== Task goal ==
In the post on the Laser Beast laser system, what three jobs does LaserCore have?

== Quoted text ==
__________________________________________________
How I Built the Laser System for Laser Beast

The lasers in Laser Beast are one of my favorite parts of the game. Visually, they are the thing I am most happy with. The system has four laser types, a shared visual layer, and a button system that lets players disable specific lasers mid-level. This post breaks down how it works, why I built it the way I did, and what I would change.

What the Laser System Needs to Do

Before writing any code, I listed the requirements:

• Fire a raycast in a direction and detect the player
• Render a jagged line with particle effects at the endpoint
• Support four distinct movement or timing behaviors
• Let a button toggle specific laser types on and off
• Respect player settings (particles on/off)

That list drove every decision below.

The Core: One Class That Fires a Laser

LaserCore is the foundation. Every laser in the game has one. Its job is narrow: fire a raycast, draw the line, check for collisions.

private Vector3 FireRaycast()
{
    RaycastHit2D hit = Physics2D.Raycast(transform.position, _direction, Mathf.Infinity, collisionLayer);
    Vector3 endPosition = _direction * 1000f;

    if (hit.collider != null)
        endPosition = hit.point - (Vector2)transform.position;

    return endPosition;
}

It fires from the object’s position in _direction. That direction is set exclusively through a public method. LaserCore does not decide where it points. It just points where it’s told.
__________________________________________________
== Data provided ==
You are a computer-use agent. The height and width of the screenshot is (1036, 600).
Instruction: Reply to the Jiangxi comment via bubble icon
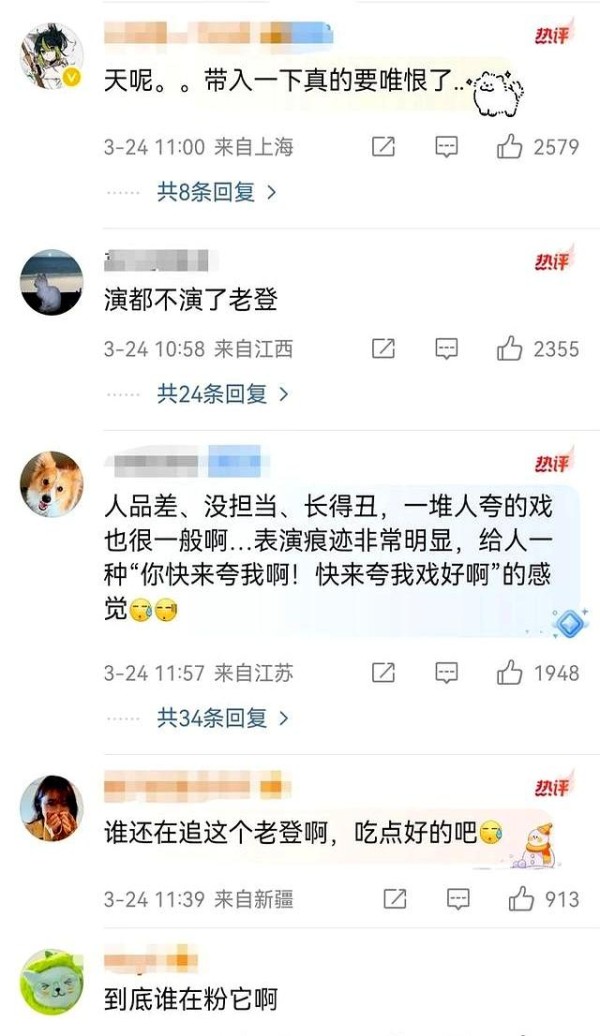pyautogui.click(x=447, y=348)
__________________________________________________
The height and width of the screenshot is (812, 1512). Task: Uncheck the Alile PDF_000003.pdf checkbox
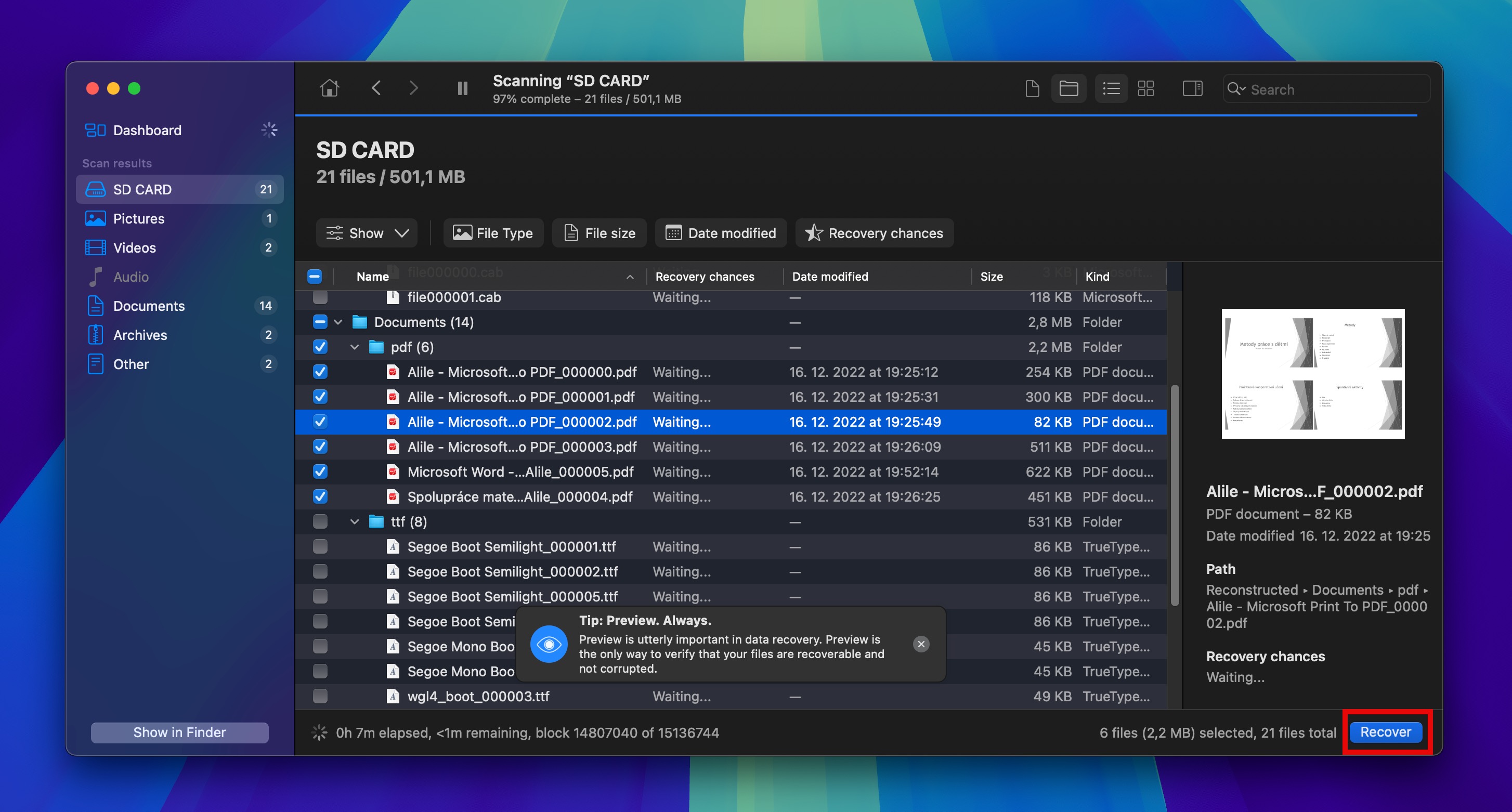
__________________________________________________
== Written answer ==
It fires a raycast, draws the line, and checks for collisions.